Trecho selecionado:
____________________
As regras determinam que os médicos podem realizar cesáreas eletivas –ou seja, agendadas– a pedido da gestante. O procedimento, porém, só pode ocorrer a partir da 39ª semana de gestação, com dados registrados em prontuário
Por que o conselho definiu o período de 39 semanas como limite mínimo?
Para o conselho, que se baseou em um estudo do Colégio Americano de Obstetras e Ginecologistas, esse é o período em que se inicia a gestação a termo, ou seja, quando o bebê já seria considerado mais maduro. Em alguns casos, também há dificuldade em se estabelecer a semana exata de gravidez, o que diminuiria os riscos de ter um parto prematuro
Quais os riscos para o bebê que nasce antes da 39ª semana?
Bebês que nascem antes do tempo estão mais suscetíveis a problemas respiratórios, além de dificuldades para manter a temperatura do corpo e se alimentar; a fase também é importante para completar o desenvolvimento do cérebro, pulmões e fígado
E se o bebê tiver alguma complicação ou a gestante entrar em trabalho de parto antes desse período?
____________________
Trechos dos registros:
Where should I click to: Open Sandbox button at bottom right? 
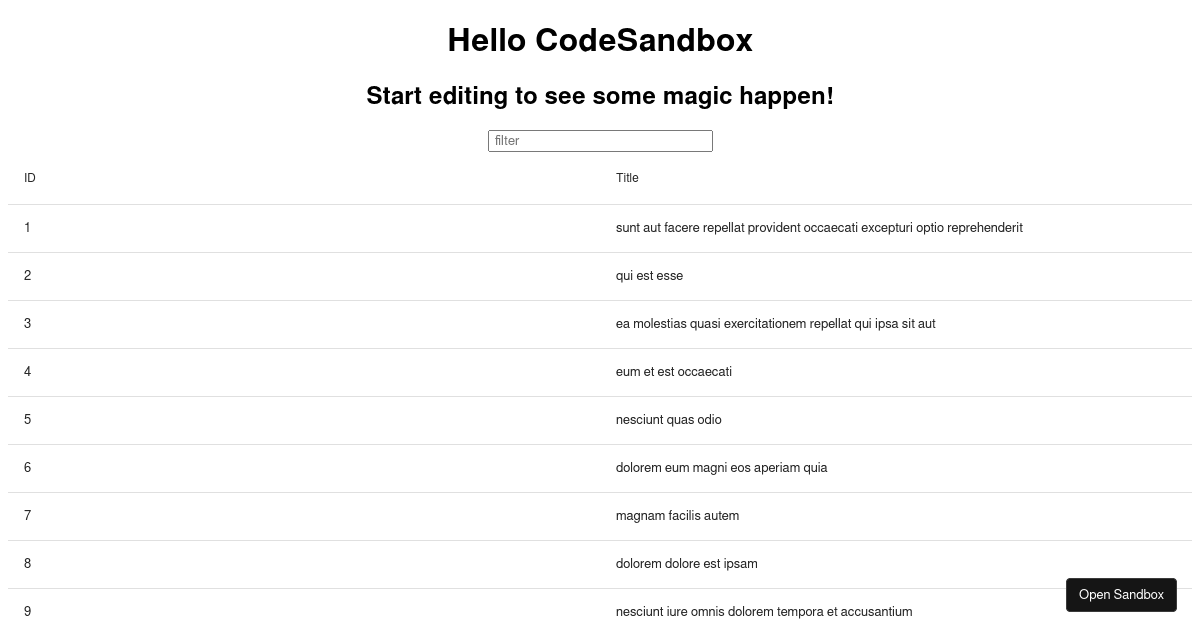point(1121,594)
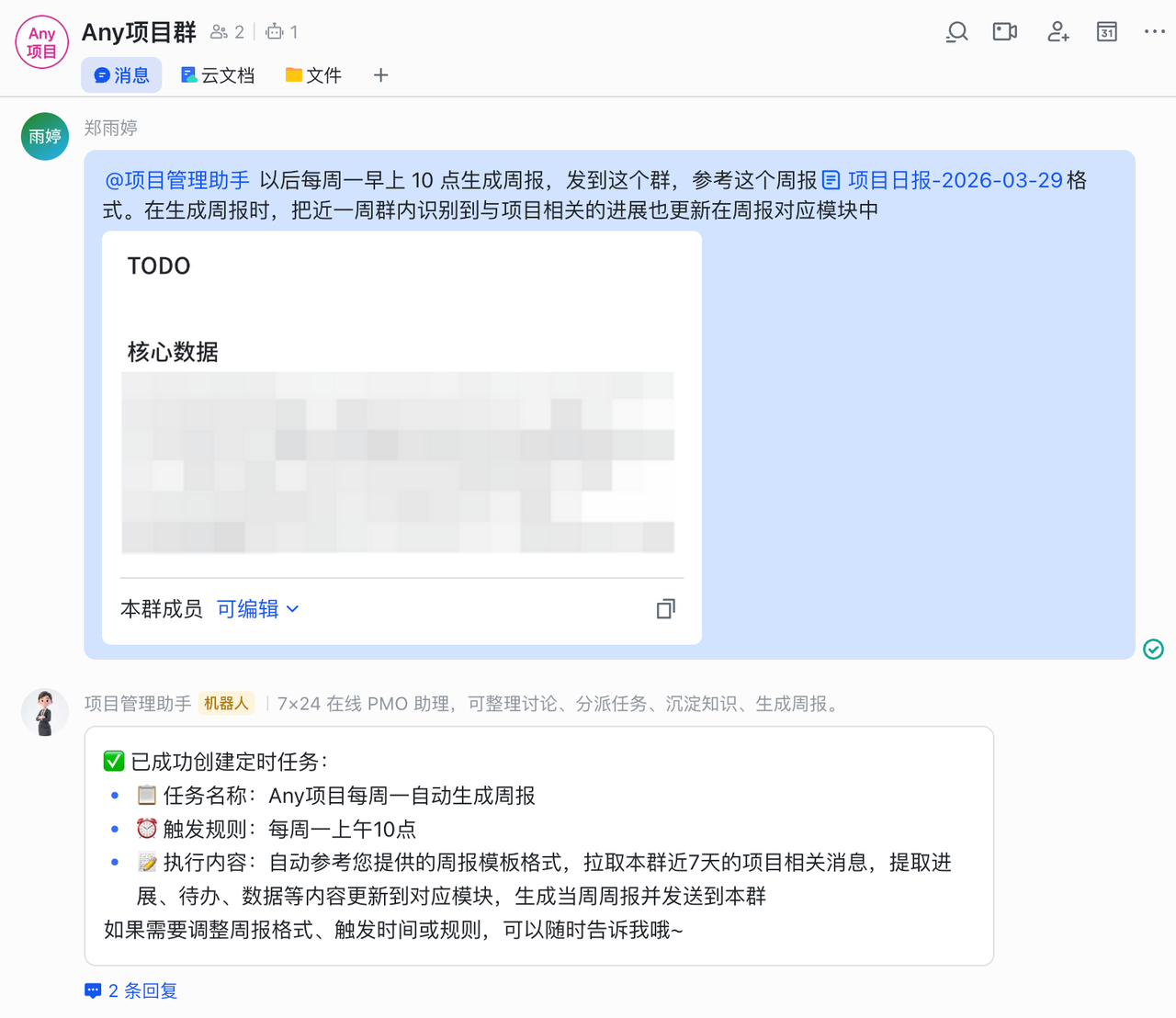Open the 文件 tab
This screenshot has height=1018, width=1176.
click(313, 75)
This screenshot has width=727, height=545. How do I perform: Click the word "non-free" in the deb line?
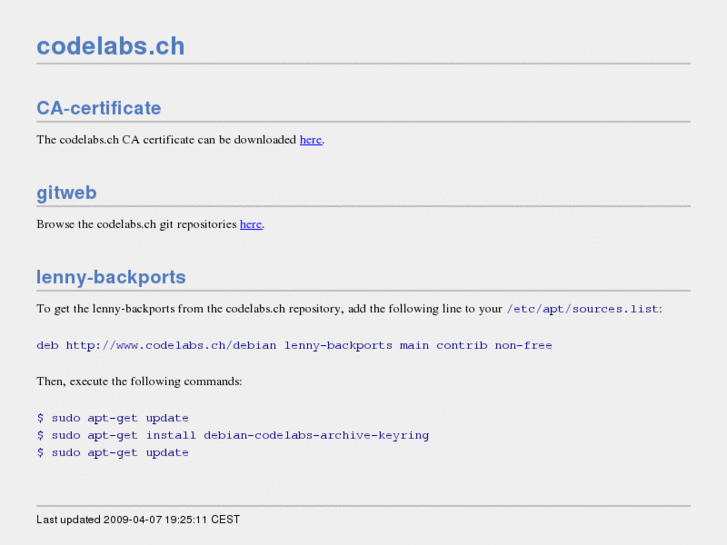523,345
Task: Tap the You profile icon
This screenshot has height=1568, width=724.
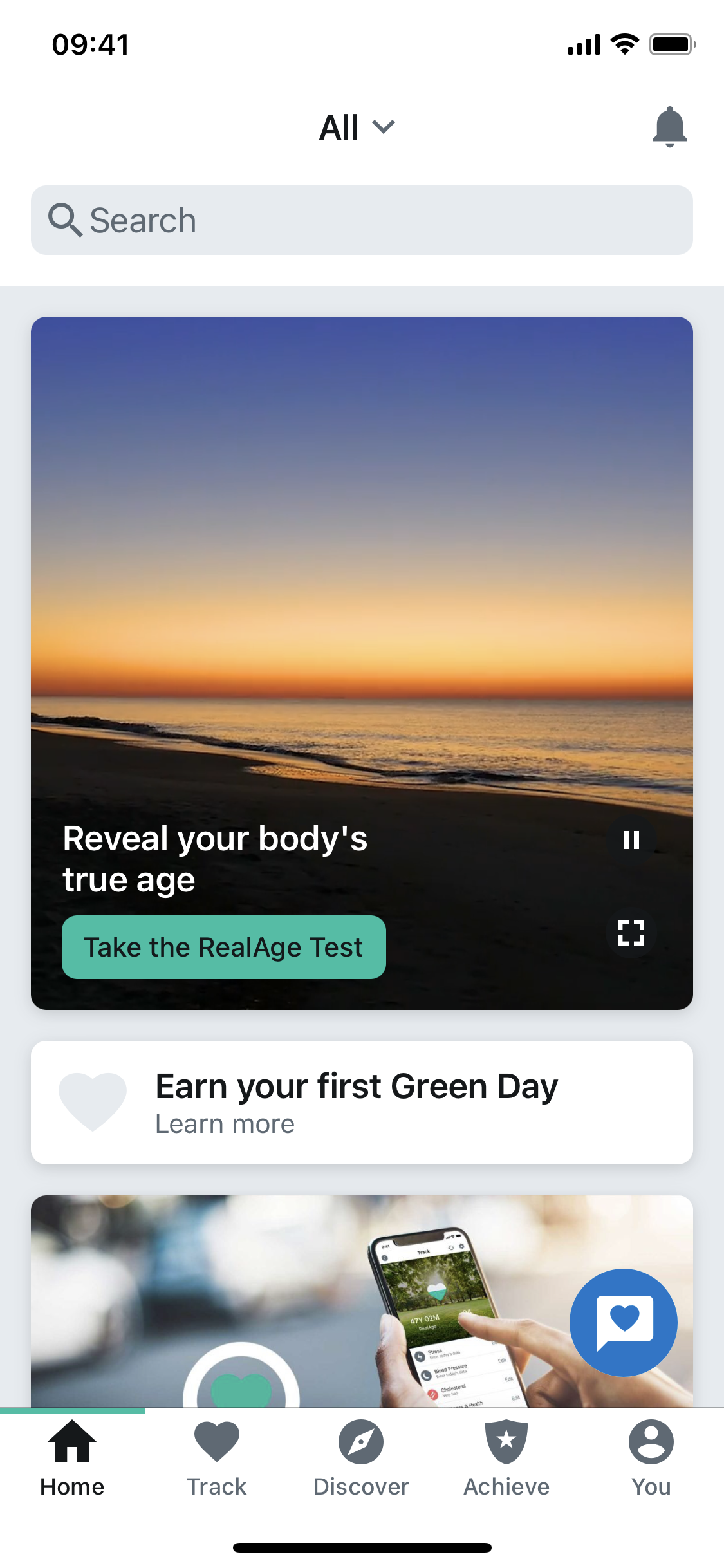Action: 651,1442
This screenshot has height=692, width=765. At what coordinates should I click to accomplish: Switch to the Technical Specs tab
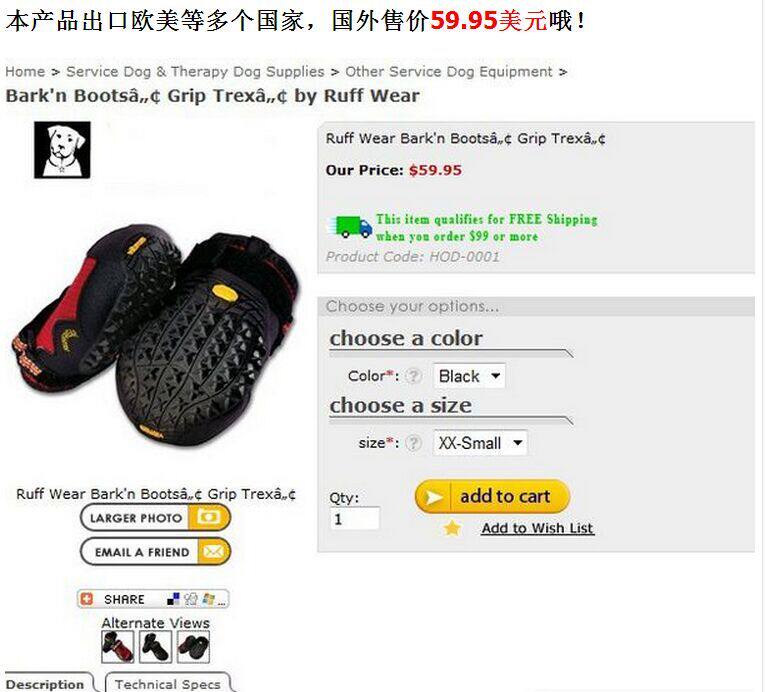pos(168,683)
____________________
Exercícios:
1. Transcreva do texto sobre cesáreas eletivas tudo o que vai de "As regras determinam" até "como limite mínimo?".
2. Dê continuidade ao texto sobre cesáreas eletivas a partir do ponto em que ele termina.

Respostas:
1.
As regras determinam que os médicos podem realizar cesáreas eletivas –ou seja, agendadas– a pedido da gestante. O procedimento, porém, só pode ocorrer a partir da 39ª semana de gestação, com dados registrados em prontuário
Por que o conselho definiu o período de 39 semanas como limite mínimo?

2.
As regras valem apenas para os casos de cesáreas agendadas e feitas a pedido da gestante. Nos casos em que houver a indicação médica, ou que a gestante optar pelo parto normal ao fim da gestação, não há mudanças previstas
Em que situações o parto por cesariana é recomendado?
Quando a gestante tiver complicações de saúde, como diabetes, ou se houver risco para o bebê (casos em que está sentado, por exemplo)
Como garantir que a cesárea foi opção da gestante e não do médico?
A resolução estabelece que, nos casos em que a gestante optar pela cesárea, ela deve assinar um termo de consentimento em que afirma ter sido informada das opções possíveis para o parto e estar ciente dos riscos do procedimento cirúrgico. Para o Ministério da Saúde a a ANS (Agência Nacional de Saúde Suplementar), que lançaram em 2015 medidas para estímulo do parto normal, a realização de cesáreas "desnecessárias", sem indicação médica, aumenta o risco de problemas para a saúde do bebê e da mãe
E se o médico não concordar com a decisão da gestante?
A resolução do CFM prevê que, "se houver discordância entre a decisão médica e a vontade da gestante, o médico poderá alegar o seu direito de autonomia profissional e, nesses casos, referenciar a gestante a outro profissional"
Mas cesáreas feitas a pedido da gestante já não eram permitidas pelo conselho?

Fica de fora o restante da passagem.